It is not a mistake which has been replicated by one panel of experts as Henrietta Knight's gelding, probably the first former eventer to win a Grade One contest, has become the second winner of the Royal & SunAlliance Novice Chaser Award, made in association with The Independent.

Maximize has done just what his name suggests with his talent, graduating from the poles, cross-country and Fred Astaire soft-shoe-shuffle dressage of eventing, to become one of the more credible contestants for the Royal & SunAlliance Novices' Chase on 13 March, the middle day of the Festival.

Along the way he has proved a source of inspiration for his owner, Lady Vestey, who was struck down by a stroke five years ago. Celia Vestey gets on well with her trainer now that they have stopped fighting over toys. There is just her and Henrietta, and the sisters were brought even closer when they lost their mother, Hester, a friend of the Queen Mother, at the end of November. She died following an accident at her Lockinge Manor home, close to her elder daughter's yard, having been found at the bottom of the stairs. She was 80.

On the same day, Maximize was part of a poignant treble which also included Knight's favourite horse, Red Blazer, and Stars Out Tonight.

"The horse gives my sister a lot of pleasure," Knight said yesterday. "She was quite ill about five years ago when she had this brain haemorrhage and my brother-in-law [Lord Vestey, the Chairman at Cheltenham] gave her an interest in event horses so that she had something to do. She can't ride like she used to.

"Racing is first and foremost for her and it is quite moving for us that she has now got a horse she can see competing at Cheltenham. It's a bit of a fairy story and she's getting very excited about Cheltenham."

Knight uses the plural because the partnership at West Lockinge Farm also includes her husband, Terry Biddlecombe. While some spouses like to present bouquets and confectionery to their wives, Terrence prefers to bring attitude. He is very rude to "Hen", but she can hold her own. While he calls her alternatively "it" or "the barren mare", she has been known to toss him bottles of Miracle-Gro and suggest he applies it below belt level.

The couple do, however, tend to agree on horses and they do tend to get it right. Maximize, in fact, is a rare exception, a gelding who has outperformed Biddlecombe's description of him as "the slow event horse".
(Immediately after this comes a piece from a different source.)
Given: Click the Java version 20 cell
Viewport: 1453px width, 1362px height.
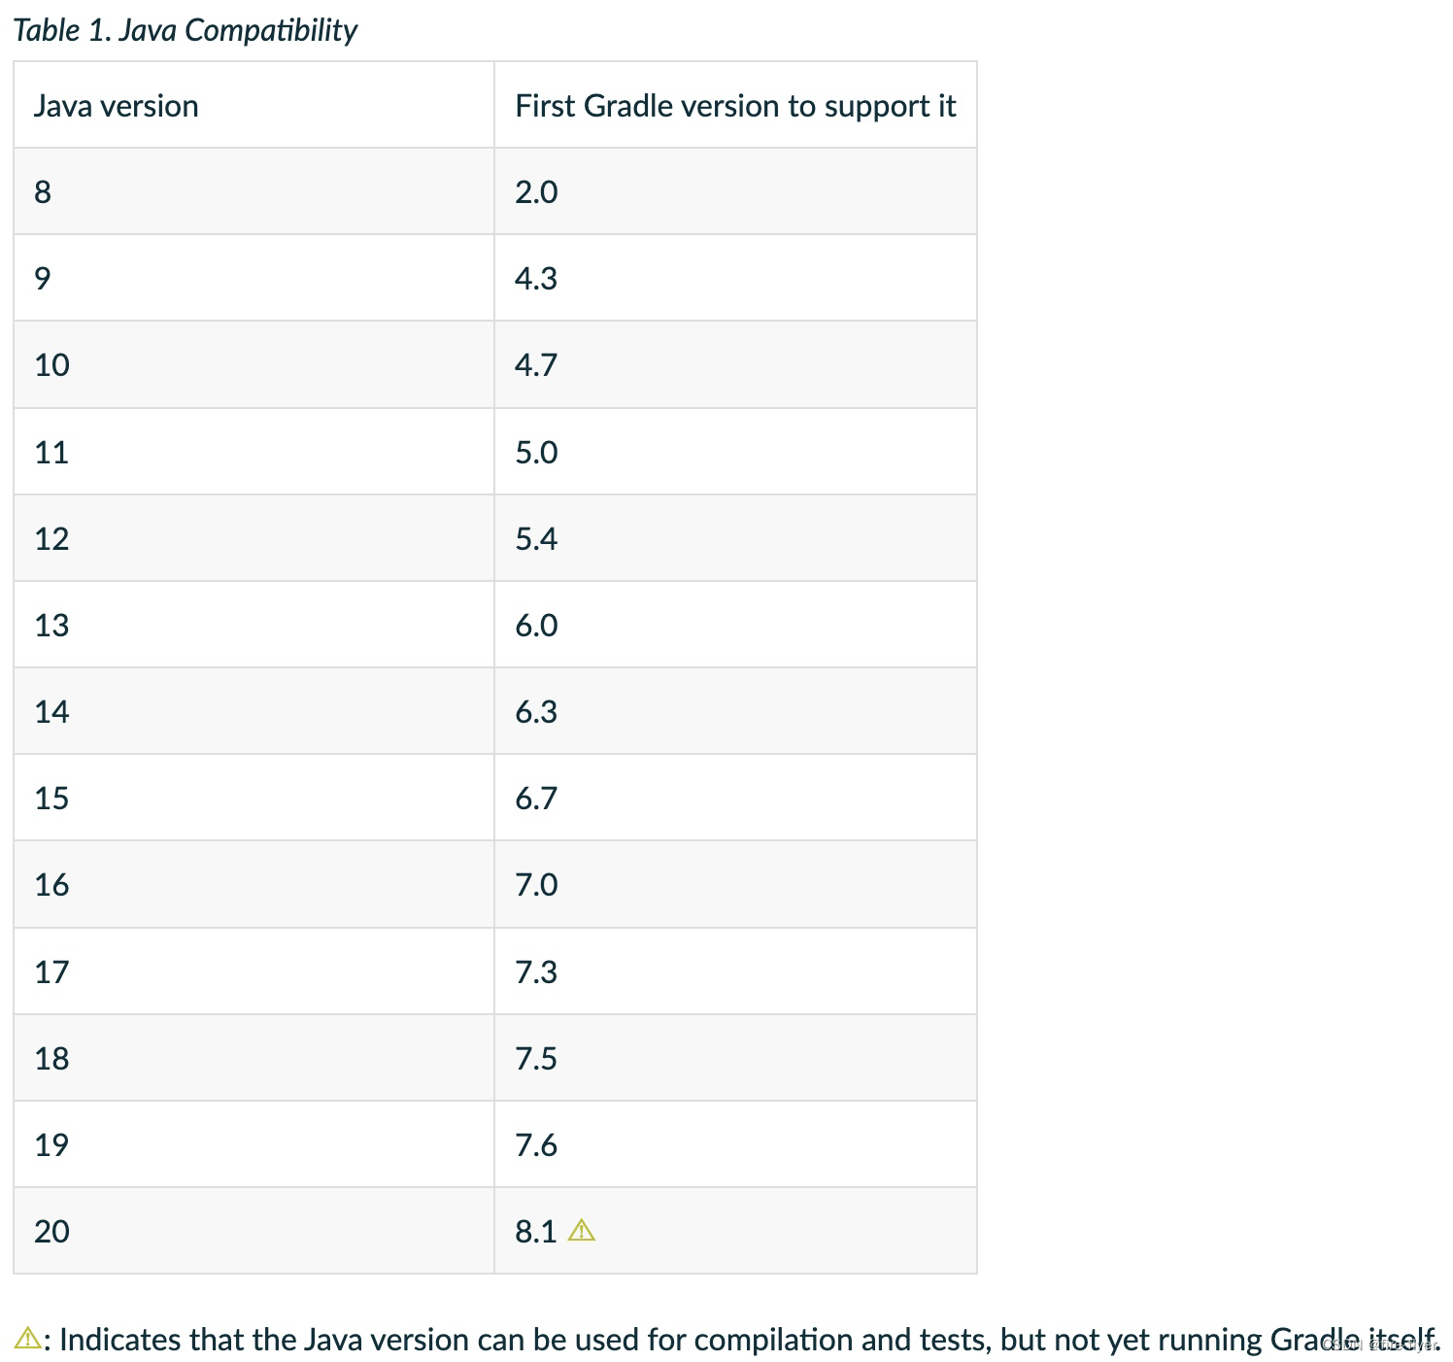Looking at the screenshot, I should point(253,1231).
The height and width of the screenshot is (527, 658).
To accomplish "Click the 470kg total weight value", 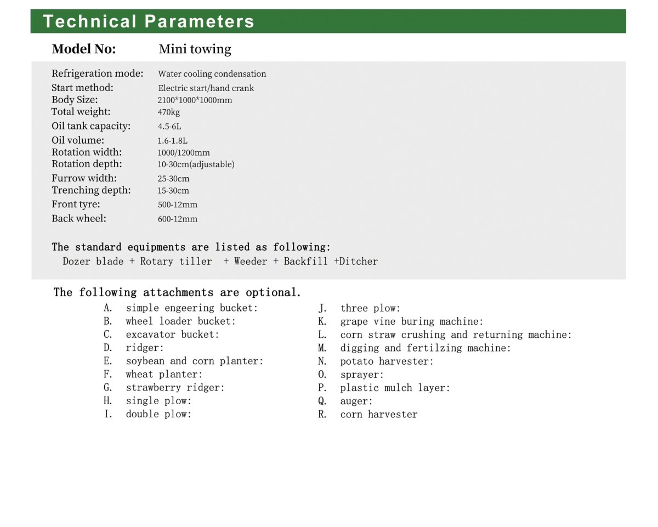I will tap(169, 112).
The son of Mandalus first started playing a part in this story when he was bought by Lady Vestey for 10,000 guineas at Doncaster in May 1998. He was sent to Ian Stark, the Scottish three-day eventer who earned his passage to five Olympics, also a regular beneficiary of Celia's horses. At Sydney, Stark was seen aboard the owner's Arakai in the individual three-day event.

He initially noticed that Maximize possessed a nice temperament and was a good jumper. Then he discovered he was rather fast for an eventer.

Last spring, Maximize was thrown into his maiden point-to-point. He won it and at that time £20,000 would easily have secured him. Potential purchasers came and left and only Knight knows who they are. The visitors themselves must be too ashamed to advertise their folly. The eight-year-old would be valued at around £200,000 now that he has the Festival in his headlights.

Yet even Knight is loath to heap easy credit on the family pet. "Once we started chasing him and once we got the distance right, he has started going from strength to strength," she said. "I promise you he's not a fast horse, but he can gallop throughout the race and he jumps very well. In novice events jumping is very important as just one mistake can knock 10 or 20 lengths out of you.

"I think his experience will come into play at Cheltenham. He's done so much jumping and has had a very good grounding from a top three-day event rider.

"He's very good on corners, he nips round them. He pinches lengths here and there to counteract his lack of speed. And he won't give up without a fight. He's very genuine."

Maximize, or Max as he is known within the stable, has now compiled a record of three victories from five starts this season, and he finished runner-up on the other two occasions.

The final proof that he was not just a three-trick eventing horse came at Kempton, where his much-honed vaulting skills came into play. That was certainly a much more powerful force then confidence from his own camp.

"I told Tony McCoy that he was under no pressure at all," Knight said, "that all the horse did was gallop and jump and so he should go out and just enjoy himself. There were seven runners and prize-money down to sixth and I told Tony if he had got any of those my sister would have been delighted. She still is."